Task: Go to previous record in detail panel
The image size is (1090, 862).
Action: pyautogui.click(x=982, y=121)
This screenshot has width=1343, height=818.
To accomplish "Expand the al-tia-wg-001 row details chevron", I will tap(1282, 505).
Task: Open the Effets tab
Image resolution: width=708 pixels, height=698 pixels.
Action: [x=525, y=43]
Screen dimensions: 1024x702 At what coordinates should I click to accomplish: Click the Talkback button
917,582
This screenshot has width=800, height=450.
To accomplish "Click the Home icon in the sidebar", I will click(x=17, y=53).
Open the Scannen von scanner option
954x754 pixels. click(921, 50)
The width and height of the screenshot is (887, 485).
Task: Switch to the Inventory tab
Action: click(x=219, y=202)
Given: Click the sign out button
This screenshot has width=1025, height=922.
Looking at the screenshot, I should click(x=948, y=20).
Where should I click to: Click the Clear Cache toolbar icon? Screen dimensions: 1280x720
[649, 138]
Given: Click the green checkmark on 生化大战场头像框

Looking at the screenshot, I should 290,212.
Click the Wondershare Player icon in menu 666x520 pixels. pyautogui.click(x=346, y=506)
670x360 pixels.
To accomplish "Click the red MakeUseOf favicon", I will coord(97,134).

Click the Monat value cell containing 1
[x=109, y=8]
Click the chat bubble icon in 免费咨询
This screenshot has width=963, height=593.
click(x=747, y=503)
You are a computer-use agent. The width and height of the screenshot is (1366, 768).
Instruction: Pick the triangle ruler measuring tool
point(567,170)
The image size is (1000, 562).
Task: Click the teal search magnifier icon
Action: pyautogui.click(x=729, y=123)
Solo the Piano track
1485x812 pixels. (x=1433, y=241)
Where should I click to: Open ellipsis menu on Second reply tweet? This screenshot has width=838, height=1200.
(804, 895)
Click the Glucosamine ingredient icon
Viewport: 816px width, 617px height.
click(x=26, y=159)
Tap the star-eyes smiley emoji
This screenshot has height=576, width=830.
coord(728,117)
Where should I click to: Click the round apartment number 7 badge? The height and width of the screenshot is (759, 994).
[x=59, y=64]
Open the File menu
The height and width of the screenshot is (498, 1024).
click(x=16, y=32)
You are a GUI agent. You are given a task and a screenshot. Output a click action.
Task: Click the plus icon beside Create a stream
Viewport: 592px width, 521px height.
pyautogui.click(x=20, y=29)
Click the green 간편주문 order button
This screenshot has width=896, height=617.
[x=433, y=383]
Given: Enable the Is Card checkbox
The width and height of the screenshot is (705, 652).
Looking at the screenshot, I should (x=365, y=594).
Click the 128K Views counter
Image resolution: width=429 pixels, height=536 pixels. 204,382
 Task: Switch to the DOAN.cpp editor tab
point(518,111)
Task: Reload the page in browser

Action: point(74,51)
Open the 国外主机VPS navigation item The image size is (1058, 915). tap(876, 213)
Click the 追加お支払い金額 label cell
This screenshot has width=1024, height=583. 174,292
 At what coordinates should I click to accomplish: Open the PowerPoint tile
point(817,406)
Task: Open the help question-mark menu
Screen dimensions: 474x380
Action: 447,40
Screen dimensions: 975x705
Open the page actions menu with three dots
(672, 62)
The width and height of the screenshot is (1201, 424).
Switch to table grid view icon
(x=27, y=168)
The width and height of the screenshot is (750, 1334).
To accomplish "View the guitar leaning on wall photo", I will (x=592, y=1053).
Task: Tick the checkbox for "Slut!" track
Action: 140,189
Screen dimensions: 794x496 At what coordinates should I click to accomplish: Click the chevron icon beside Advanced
□ □ □ □ □
The complete listing is to be repeated word for word.

Task: Go to previous record in detail panel
The image size is (1090, 862).
Action: pyautogui.click(x=982, y=121)
This screenshot has width=1343, height=818.
To accomplish "Expand the al-tia-wg-001 row details chevron", I will tap(1282, 505).
Task: Open the Effets tab
Image resolution: width=708 pixels, height=698 pixels.
Action: [x=525, y=43]
Screen dimensions: 1024x702 At what coordinates should I click to accomplish: Click the Talkback button
917,582
This screenshot has width=800, height=450.
To accomplish "Click the Home icon in the sidebar", I will click(x=17, y=53).
Open the Scannen von scanner option
954x754 pixels. click(921, 50)
The width and height of the screenshot is (887, 485).
Task: Switch to the Inventory tab
Action: click(x=219, y=202)
Given: Click the sign out button
This screenshot has width=1025, height=922.
Looking at the screenshot, I should click(x=948, y=20).
Where should I click to: Click the Clear Cache toolbar icon? Screen dimensions: 1280x720
[649, 138]
Given: Click the green checkmark on 生化大战场头像框

Looking at the screenshot, I should 290,212.
Click the Wondershare Player icon in menu 666x520 pixels. pyautogui.click(x=346, y=506)
670x360 pixels.
To accomplish "Click the red MakeUseOf favicon", I will coord(97,134).

Click the Monat value cell containing 1
[x=109, y=8]
Click the chat bubble icon in 免费咨询
This screenshot has width=963, height=593.
click(x=747, y=503)
You are a computer-use agent. The width and height of the screenshot is (1366, 768).
Instruction: Pick the triangle ruler measuring tool
point(567,170)
The image size is (1000, 562).
Task: Click the teal search magnifier icon
Action: pyautogui.click(x=729, y=123)
Solo the Piano track
1485x812 pixels. (x=1433, y=241)
Where should I click to: Open ellipsis menu on Second reply tweet? This screenshot has width=838, height=1200.
(804, 895)
Click the Glucosamine ingredient icon
Viewport: 816px width, 617px height.
click(x=26, y=159)
Tap the star-eyes smiley emoji
This screenshot has height=576, width=830.
coord(728,117)
Where should I click to: Click the round apartment number 7 badge? The height and width of the screenshot is (759, 994).
[x=59, y=64]
Open the File menu
The height and width of the screenshot is (498, 1024).
click(x=16, y=32)
You are a GUI agent. You are given a task and a screenshot. Output a click action.
Task: Click the plus icon beside Create a stream
Viewport: 592px width, 521px height.
pyautogui.click(x=20, y=29)
Click the green 간편주문 order button
This screenshot has width=896, height=617.
[x=433, y=383]
Given: Enable the Is Card checkbox
The width and height of the screenshot is (705, 652).
Looking at the screenshot, I should (x=365, y=594).
Click the 128K Views counter
Image resolution: width=429 pixels, height=536 pixels. 204,382
 Task: Switch to the DOAN.cpp editor tab
point(518,111)
Task: Reload the page in browser

Action: point(74,51)
Open the 国外主机VPS navigation item The image size is (1058, 915). tap(876, 213)
Click the 追加お支払い金額 label cell
This screenshot has width=1024, height=583. 174,292
 At what coordinates should I click to accomplish: Open the PowerPoint tile
point(817,406)
Task: Open the help question-mark menu
Screen dimensions: 474x380
Action: 447,40
Screen dimensions: 975x705
Open the page actions menu with three dots
(672, 62)
The width and height of the screenshot is (1201, 424).
Switch to table grid view icon
(x=27, y=168)
The width and height of the screenshot is (750, 1334).
To accomplish "View the guitar leaning on wall photo", I will (x=592, y=1053).
Task: Tick the checkbox for "Slut!" track
Action: 140,189
Screen dimensions: 794x496 At what coordinates should I click to accomplish: Click the chevron icon beside Advanced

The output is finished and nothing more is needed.